WHAT THE TASK REQUIRES: Of the lines below, copy those that hold the word "each".

------ DATA EXTRACT

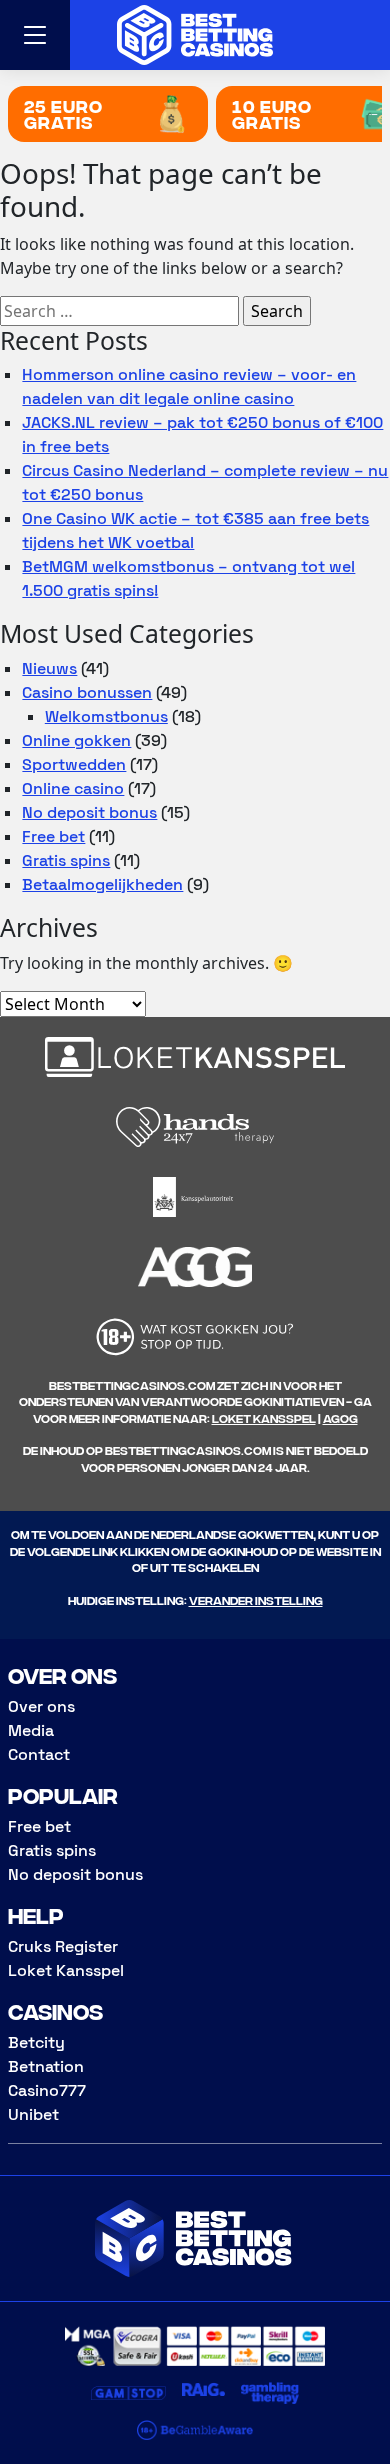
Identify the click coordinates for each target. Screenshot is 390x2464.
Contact (39, 1754)
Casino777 (47, 2090)
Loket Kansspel (264, 1417)
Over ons (41, 1706)
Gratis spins (66, 860)
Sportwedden (74, 764)
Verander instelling (256, 1599)
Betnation (46, 2066)
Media (31, 1730)
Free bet (53, 836)
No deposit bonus (89, 812)
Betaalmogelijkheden (102, 884)
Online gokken (76, 740)
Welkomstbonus (106, 716)
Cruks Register (63, 1946)
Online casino (73, 788)
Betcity (36, 2042)
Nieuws (49, 668)
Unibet (33, 2114)
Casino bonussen (87, 692)
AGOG (340, 1417)
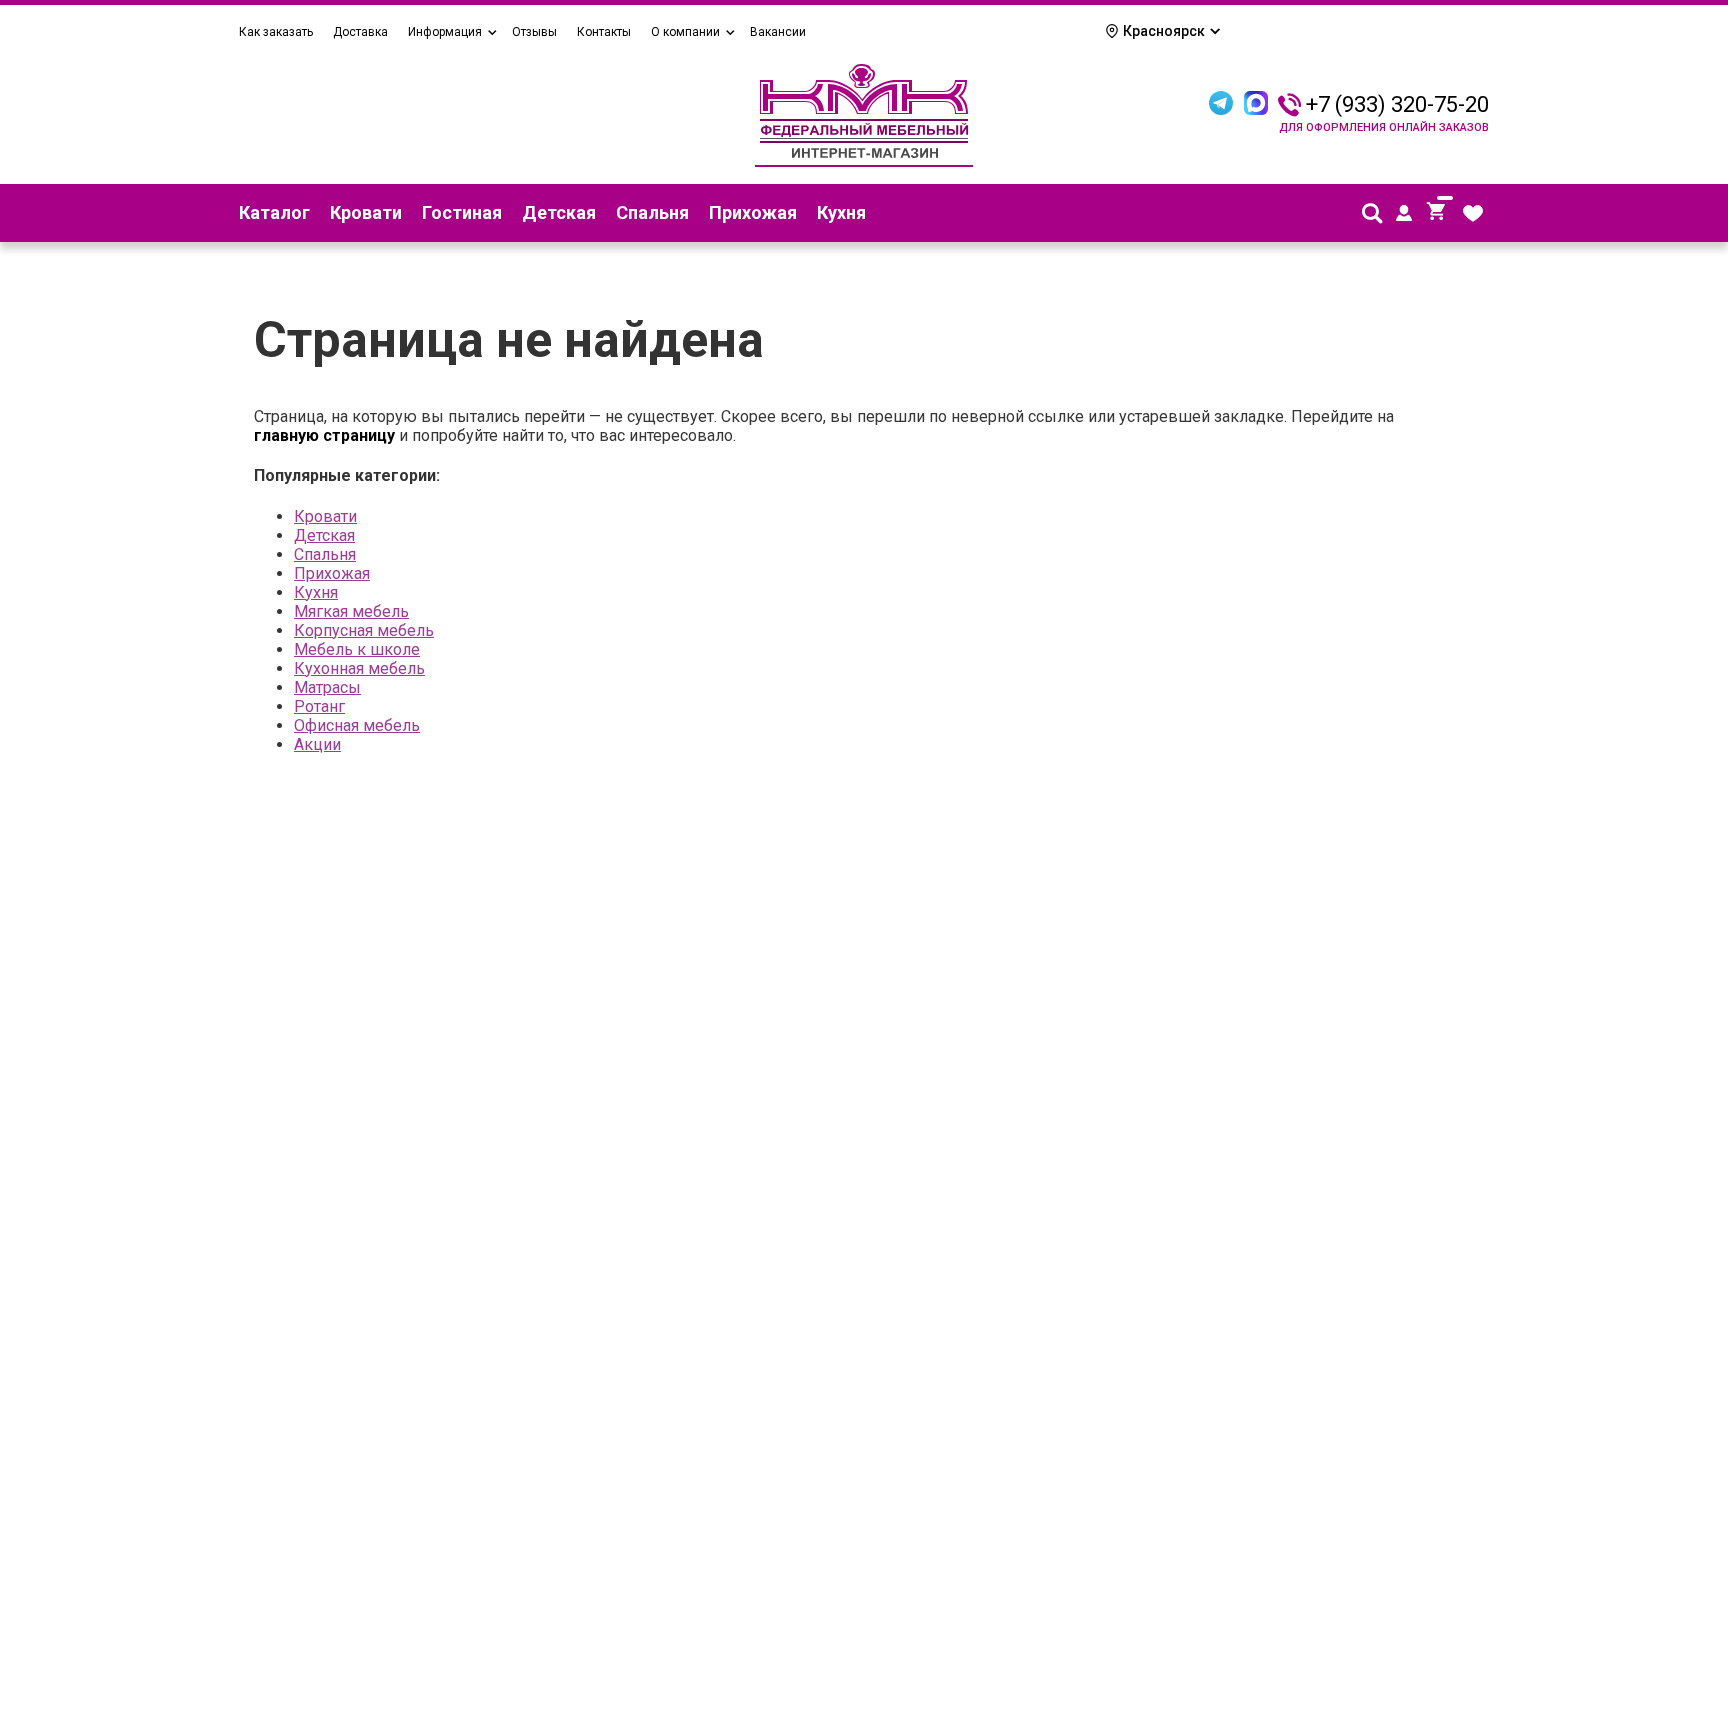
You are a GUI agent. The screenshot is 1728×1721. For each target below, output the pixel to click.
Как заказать (276, 32)
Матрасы (327, 687)
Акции (317, 744)
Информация (445, 32)
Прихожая (753, 212)
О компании (685, 32)
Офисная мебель (357, 725)
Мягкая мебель (351, 611)
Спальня (652, 212)
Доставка (360, 32)
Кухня (841, 212)
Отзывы (534, 32)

------------

SOLUTION TO THIS EXERCISE:
Identify the click coordinates for each target. Screenshot is 390x2464.
You are a GUI agent. The screenshot is 1728×1721. For each target below, output the pixel to click.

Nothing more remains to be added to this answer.